Die Oboe – auf Messers Schneide

Die Oboe gilt als das Herz des Orchesters. Von der „Anatomie“ des Orchester her, sitzt sie ja meistens mittig links. Doch sind es wohl diese ganz besonderen, ergreifenden Oboen-Momente, die  Anlass für so ein schönes Kompliment sind. Da wären zum Beispiel die Soli in Bachs Passionen, Brahms Violinkonzert, Schuberts Unvollendete und und und. Weil sie etwas näselt, hat Prokofiev ihr die Stimme der Ente bei "Peter und der Wolf" zugeschrieben.

Nie grell oder vordergründig

Marie-Luise Modersohn, Solo-Oboistin der Münchner Philharmoniker, drückt es so aus: "Die Oboe wird oft von den Komponisten als etwas Menschliches eingesetzt, die menschliche Stimme.
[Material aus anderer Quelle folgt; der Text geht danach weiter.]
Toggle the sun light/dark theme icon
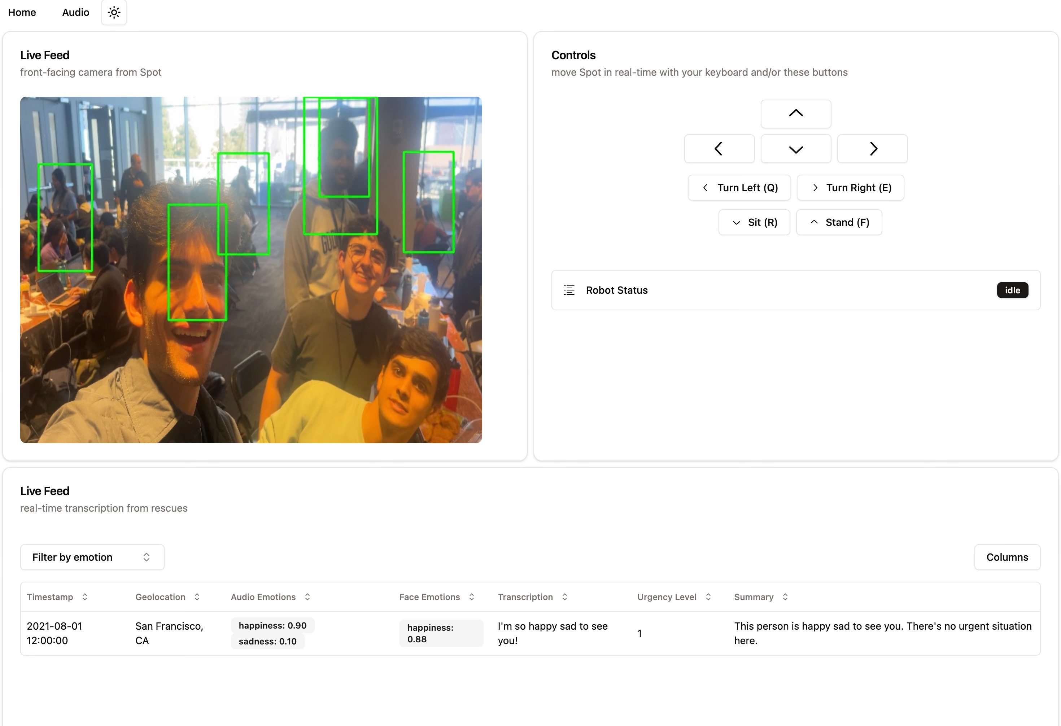The image size is (1061, 726). click(x=114, y=12)
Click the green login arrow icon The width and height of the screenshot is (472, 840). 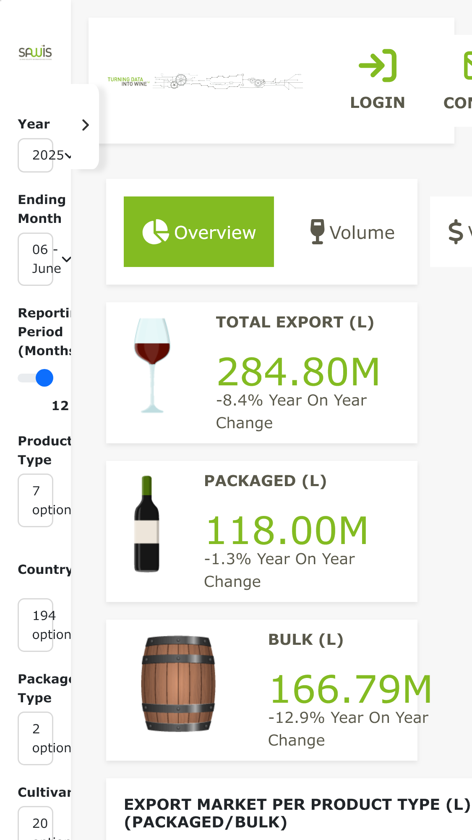[x=378, y=65]
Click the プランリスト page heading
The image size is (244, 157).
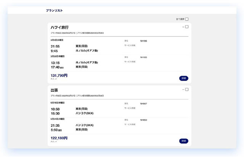click(x=54, y=11)
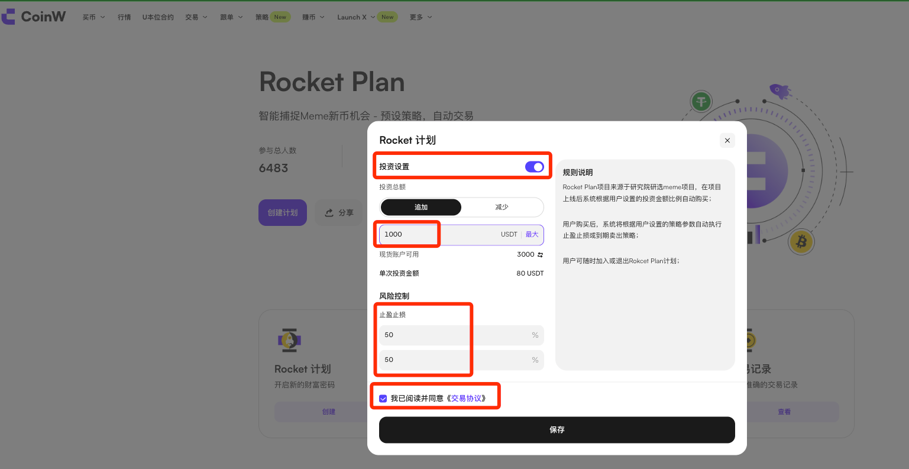Open the 交易协议 agreement link
Image resolution: width=909 pixels, height=469 pixels.
point(466,399)
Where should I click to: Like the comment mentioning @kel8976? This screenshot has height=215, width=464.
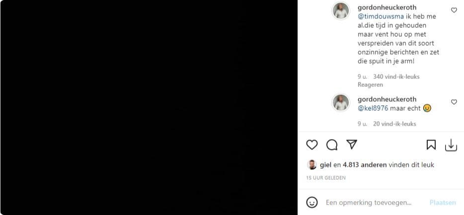454,102
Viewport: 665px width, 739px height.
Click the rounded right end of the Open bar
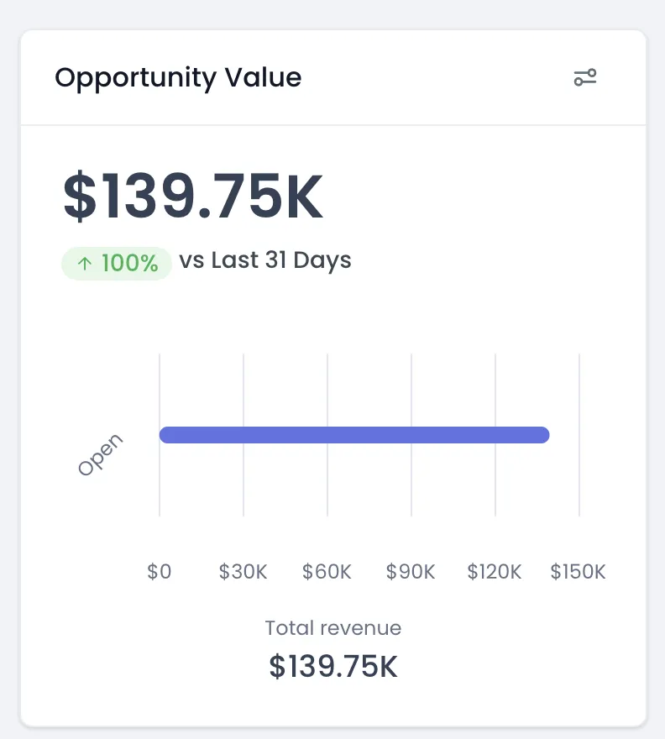click(x=542, y=435)
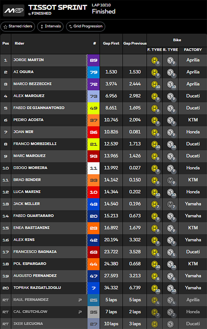The width and height of the screenshot is (207, 329).
Task: Click Toprak Razgatlioglu's rear soft tyre icon
Action: pos(171,288)
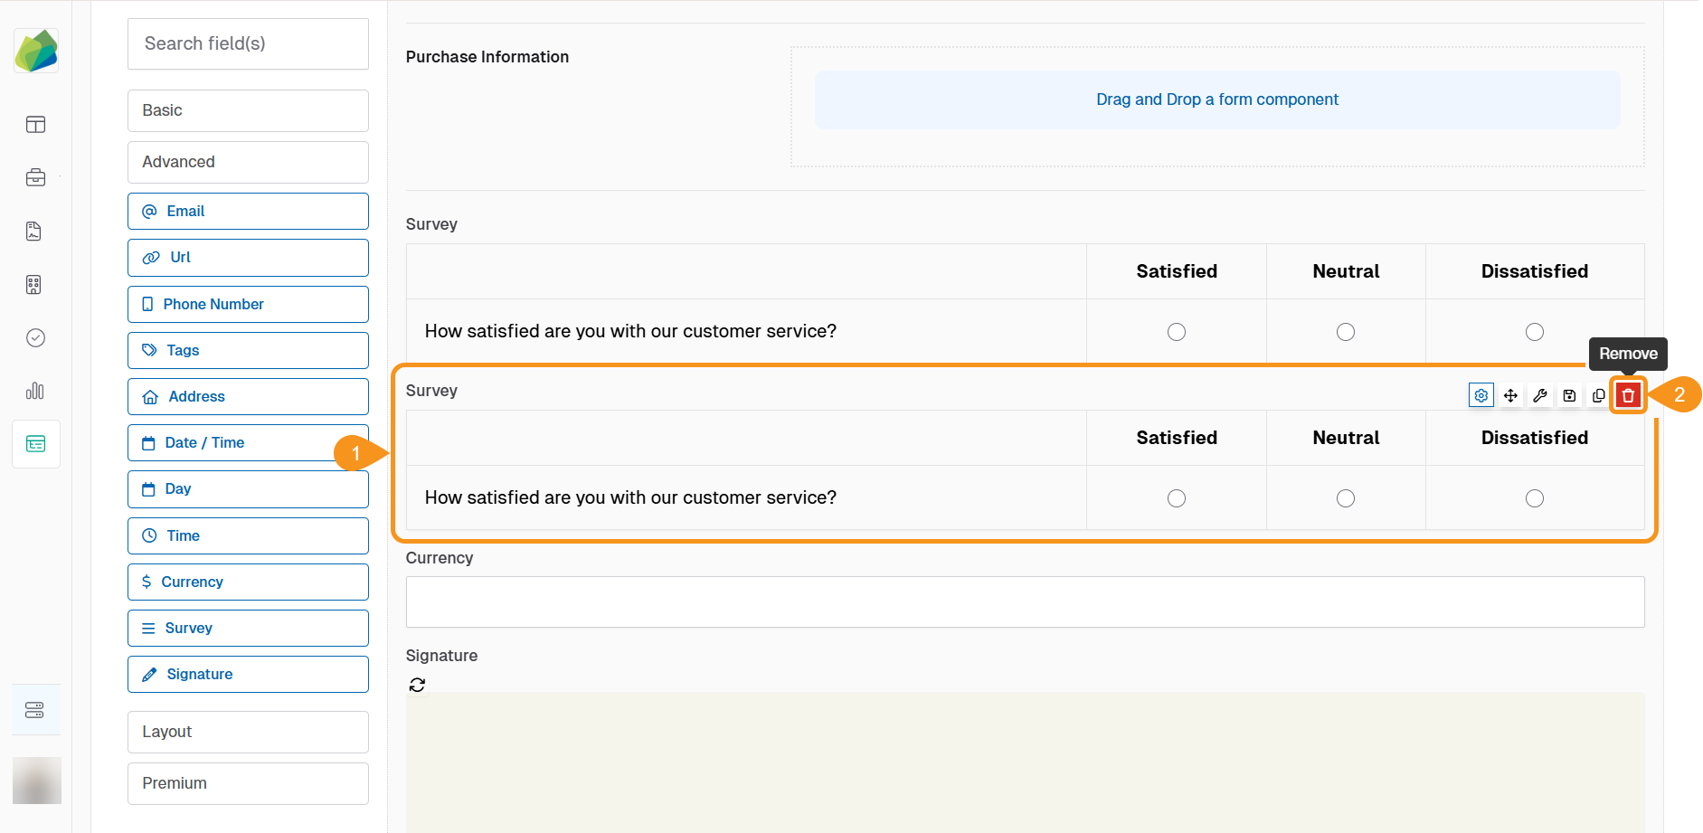Refresh the signature with circular arrows icon
The image size is (1703, 833).
[417, 685]

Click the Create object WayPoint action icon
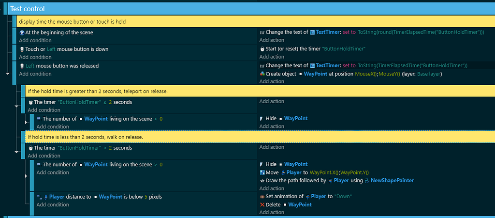point(262,74)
Als etwas Durchdringendes. Aber ihr Ton ist ja eigentlich nie grell oder vordergründig laut, man muss sich anstrengen ihn herauszuhören." Dass man sich anzustrengen muss, sie herauszuhören, liegt auch daran, dass sie so vielseitig klingen kann. Etwa in der Unvollendeten, wenn sie sich mit der Klarinette mischt, muss man zweimal hinhören, wer da gerade eigentlich spielt.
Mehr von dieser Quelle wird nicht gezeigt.